Radiation Oncology Section Report
Report to the membership by the Representative of Radiation Oncology to the Executive Committee of MRS (for PDF click here)
Date: February 2010
The field of Radiation Oncology continues to be in a state of flux with new technologies continuously being brought into clinical practice in effort to improve patient outcomes. With implementation of new technology into the clinic comes both excitement and uncertainty in treating cancer patients. Many years ago, cancer was treated with simple two-field or four-field techniques and maximal treatment dosages were limited by the radiation tolerance of large volumes of surrounding normal tissue. In this modern era patients can expect to have choices of treatment modalities. For example, whereas prostate cancer used to be treated by rotational or four-field box techniques, now we have at our disposal 3-D conformal radiation, Intensity Modulated Radiation Therapy (IMRT), prostate brachytherapy, proton therapy, and, more recently, Image-Guided Radiation Therapy (IGRT). These technologies facilitate tumor radiation dose escalation while still respecting tissue tolerance of adjacent normal organs. Whereas breast cancer was treated by simple tangential fields, one may now opt to treat by 3-D conformal, breast IMRT, as well as accelerated Partial Breast Irradiation delivered via either external beam therapy or temporary placement of an internal high-dose-rate brachytherapy applicator. The internet has allowed patients to be much more informed, and they often consult with a physician armed with extensive information on their particular disease.

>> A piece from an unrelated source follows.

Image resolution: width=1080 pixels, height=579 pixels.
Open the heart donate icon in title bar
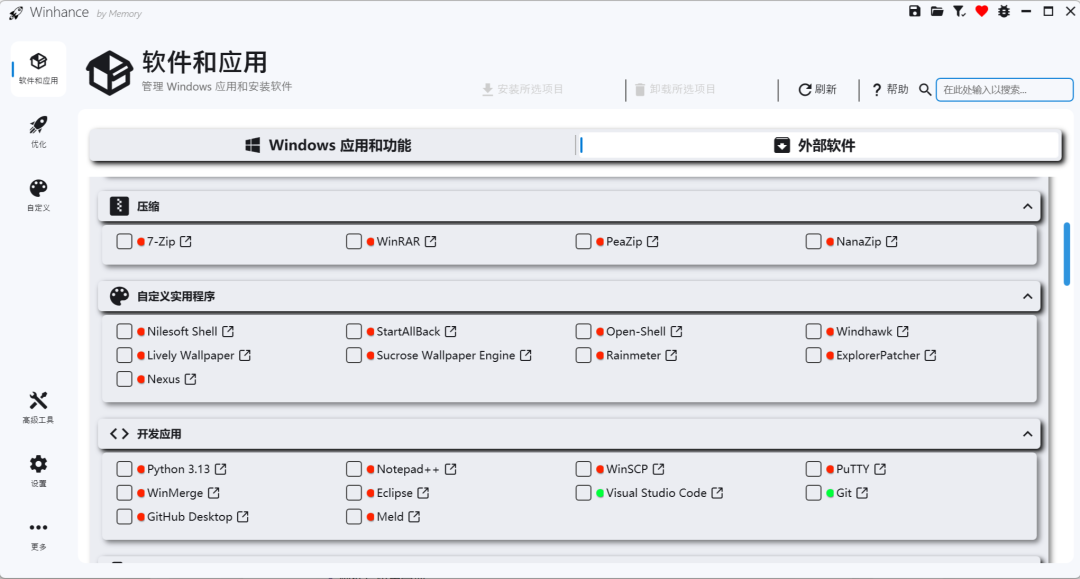click(x=982, y=11)
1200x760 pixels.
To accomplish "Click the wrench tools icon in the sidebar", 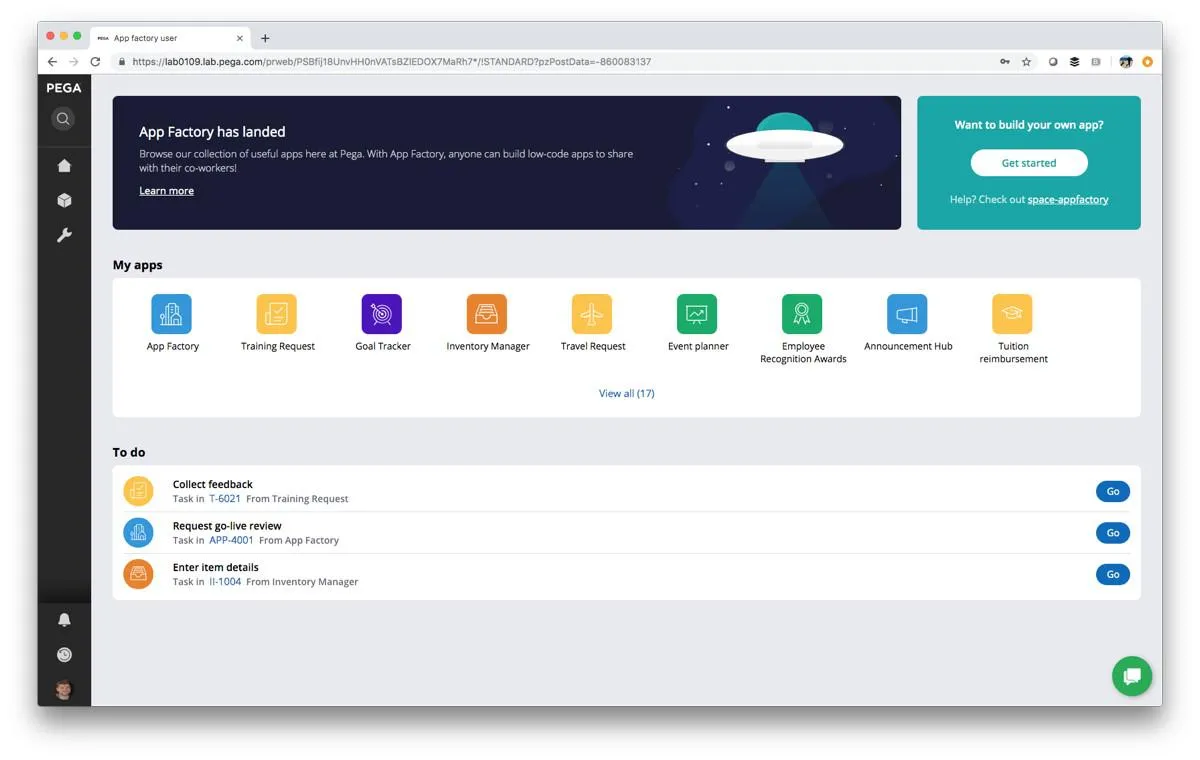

It is crucial that Radiation Oncologists and Medical Physicists maintain a high standard to provide patients with the best possible care. I would encourage all radiation facilities to become accredited through the ACR to ensure that high level of performance. It is especially important to regulate the quality of new facilities in our state, and the Massachusetts Radiological Society is committed to this. An article in the Boston Globe in September 2006 stated that, due to the rise in the number of cancer patients, there will be a need for additional radiation facilities statewide. The efficacy of radiation therapy in the treatment of cancer patients has been highlighted in subsequent Boston Globe articles. In counterpoint, a January 2010 New York Times article on a New York City hospital patient’s catastrophic injuries from repeated radiation misadministration in the first days of treatment underscores the need for radiation oncology clinicians and physicists to understand the need for appropriate, rigorous quality assurance practices to be in place whenever new technology is brought into the clinic.
In addition, the MRS continues to work closely with the Carrier Advisory Committee both statewide and nationally, and with CARROS, the ASTRO liaison to the ACR, to keep Radiation Oncologists and Medical Physicists well informed on new government regulations, reimbursement issues, and state-of-the-art treatment modalities in our field.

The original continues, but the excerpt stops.